I studied University of Waterloo, and completed my bachelors and masters in Statistics. I enjoyed the CS courses a lot and got some programming work experience through the co-op program. My later work experiences included statistical quality control and design of experiments, but I knew I wanted to work in software.

I got hired at a software company after my masters, Cognos, now IBM Cognos, to do quality assurance, which was policies and procedures for code reviews, code inspections, and releases, which was similar to work experience I had in a factory doing policies and procedures around control charts and quality assurance. After that quality assurance group got disbanded during a layoff, I started doing software testing, learning mostly from the book Testing Computer Software, by Cem Kaner et al.

I’ve bounced back and forth as a software developer/manager during my career. I joined Microsoft in 2005 as an SDET in the Office security test team. Prior to that, I had been the security assurance manager at Entrust, now Entrust Datacard. I moved from Canada on a TN visa, which required me to be an individual contributor, not a manager. It was exciting to do both penetration testing, security test tools, and test security features for Microsoft Office.

I am still an individual contributor at Google, even though the immigration reason is gone. I write code and design systems to make engineers at Google more productive, specifically on Cloud Dataflow, Apache Beam, and internal pipeline products at Google. Large scale data processing is exciting, especially being able to harness lots of resources for efficient parallel data transformations.
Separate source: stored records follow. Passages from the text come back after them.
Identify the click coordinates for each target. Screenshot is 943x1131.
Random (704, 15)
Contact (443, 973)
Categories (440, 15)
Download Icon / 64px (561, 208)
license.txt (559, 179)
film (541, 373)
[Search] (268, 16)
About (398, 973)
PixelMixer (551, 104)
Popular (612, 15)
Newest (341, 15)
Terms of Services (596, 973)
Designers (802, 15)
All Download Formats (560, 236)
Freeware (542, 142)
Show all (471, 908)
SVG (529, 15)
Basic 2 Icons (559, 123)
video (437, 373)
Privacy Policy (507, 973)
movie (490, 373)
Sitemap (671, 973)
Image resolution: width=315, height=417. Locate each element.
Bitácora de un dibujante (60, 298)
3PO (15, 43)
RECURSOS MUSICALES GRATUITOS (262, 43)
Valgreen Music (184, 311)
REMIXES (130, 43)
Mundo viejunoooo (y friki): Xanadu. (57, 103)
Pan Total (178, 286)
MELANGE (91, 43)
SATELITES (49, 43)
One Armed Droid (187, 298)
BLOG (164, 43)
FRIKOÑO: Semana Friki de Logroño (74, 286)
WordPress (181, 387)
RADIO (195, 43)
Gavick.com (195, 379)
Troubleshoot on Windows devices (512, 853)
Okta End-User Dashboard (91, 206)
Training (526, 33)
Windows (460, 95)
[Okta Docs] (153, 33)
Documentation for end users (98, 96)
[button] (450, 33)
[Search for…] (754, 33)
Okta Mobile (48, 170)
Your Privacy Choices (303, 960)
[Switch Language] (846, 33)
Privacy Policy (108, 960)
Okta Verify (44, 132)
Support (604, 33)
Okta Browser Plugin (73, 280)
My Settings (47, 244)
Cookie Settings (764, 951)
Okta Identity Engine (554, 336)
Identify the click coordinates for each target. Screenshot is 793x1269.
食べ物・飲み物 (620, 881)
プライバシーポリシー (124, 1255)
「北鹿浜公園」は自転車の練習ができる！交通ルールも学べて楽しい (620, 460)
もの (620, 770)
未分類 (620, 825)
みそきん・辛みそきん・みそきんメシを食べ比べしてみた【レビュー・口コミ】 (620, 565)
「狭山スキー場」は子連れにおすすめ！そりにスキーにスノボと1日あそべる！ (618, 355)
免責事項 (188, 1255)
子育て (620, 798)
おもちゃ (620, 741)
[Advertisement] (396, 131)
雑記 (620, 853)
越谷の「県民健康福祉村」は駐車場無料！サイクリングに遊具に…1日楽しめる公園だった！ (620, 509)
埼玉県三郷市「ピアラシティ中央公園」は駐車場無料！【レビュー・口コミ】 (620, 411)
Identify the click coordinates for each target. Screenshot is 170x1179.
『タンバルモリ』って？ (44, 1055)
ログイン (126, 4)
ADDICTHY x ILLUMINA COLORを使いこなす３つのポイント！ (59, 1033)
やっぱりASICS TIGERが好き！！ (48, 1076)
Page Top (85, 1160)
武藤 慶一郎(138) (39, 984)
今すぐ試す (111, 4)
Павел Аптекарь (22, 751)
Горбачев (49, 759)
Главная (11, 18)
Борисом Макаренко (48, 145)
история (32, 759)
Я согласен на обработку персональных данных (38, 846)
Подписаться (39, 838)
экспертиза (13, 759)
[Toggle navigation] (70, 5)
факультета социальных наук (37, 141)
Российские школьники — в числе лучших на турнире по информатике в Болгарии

Although I enjoy my work at Goog,e, I no longer like the title “Test Engineer”. Over the years the word “Test” in a job title has become progressively less desirable. “Test Engineer” is associated with repetitive manual testing,  and not software design, development, and coding. Even the exploratory testing, boundary values, or strategies for system testing have become less exciting over the years. Microsoft merged most of the SDET (Software Development Engineer in Test) to SDE (Software Development Engineer), blurring the distinction and helping remove the lack of respect in the SDET role. Google moved the SET (Software Engineer in Test) role to SETI (Software Engineer in Tools and Infrastructure).

Hoping the TE’s at Google can craft a better title that reflects their role and impact.